## [Tareas por hacer]
• A. Según el fragmento, ¿a qué oficio se dedicaba el padre de Ramírez Villamizar?
• B. Copia la parte del fragmento que empieza en "Al principio -hace" y termina después de "asimilar muy bien.", y reemplaza "pintura" por "fotografía".

## [Fragmento]
Ramírez Villamizar rinde homenaje a los artífices precolombinos con su exposición en el Museo Nacional.

14 de enero de 1991

Se dice que las cosas se parecen a su dueño. En este caso, se parecen a su autor. Las esculturas -unas en metal, otras en madera- de colorido frío, tenue, aunque el óxido sea capaz de exhibir cualquier cantidad de tonalidades, tienen relación directa con el temperamento distante, serio y poco emotivo de Ramírez Villamizar.

Al principio -hace 45 años, cuando comenzó en firme su carrera profesional- se dedicó a la pintura que pretendía dejar en el lienzo una copia de la realidad. Así estuvo varios años, hasta cuando su viaje a Europa le enseñó la magia de la transformación, que Eduardo Ramírez supo asimilar muy bien.

Su paso de lo copista al abstracto se da paulatinamente y de manera bastante original: a sus pinturas le va agregando pequeños altorrelieves que crecen, aumentan su volumen y de repente dan a luz obras de tres dimensiones. Parto perfecto.

Y como su papá era joyero, hacedor de filigranas, fácil es entender porqué este célebre escultor es tan perfeccionista en su arte. Los empalmes serían la envidia de un viejo artesano del medioevo, la soldadura tiene características altamente profesionales y las superficies denotan tratamiento de cirujano. Y aunque son dos expertos quienes emprenden el trabajo mecánico, eso no le quita peso a Ramírez Villamizar, puesto que todo se hace bajo su mirada exigente y autorretadora.

## [Sección de datos]
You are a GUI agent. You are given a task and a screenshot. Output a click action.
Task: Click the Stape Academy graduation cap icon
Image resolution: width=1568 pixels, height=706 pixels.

## [Respuestas del ejercicio]
• A. Era joyero, hacedor de filigranas.

• B.
Al principio -hace 45 años, cuando comenzó en firme su carrera profesional- se dedicó a la fotografía que pretendía dejar en el lienzo una copia de la realidad. Así estuvo varios años, hasta cuando su viaje a Europa le enseñó la magia de la transformación, que Eduardo Ramírez supo asimilar muy bien.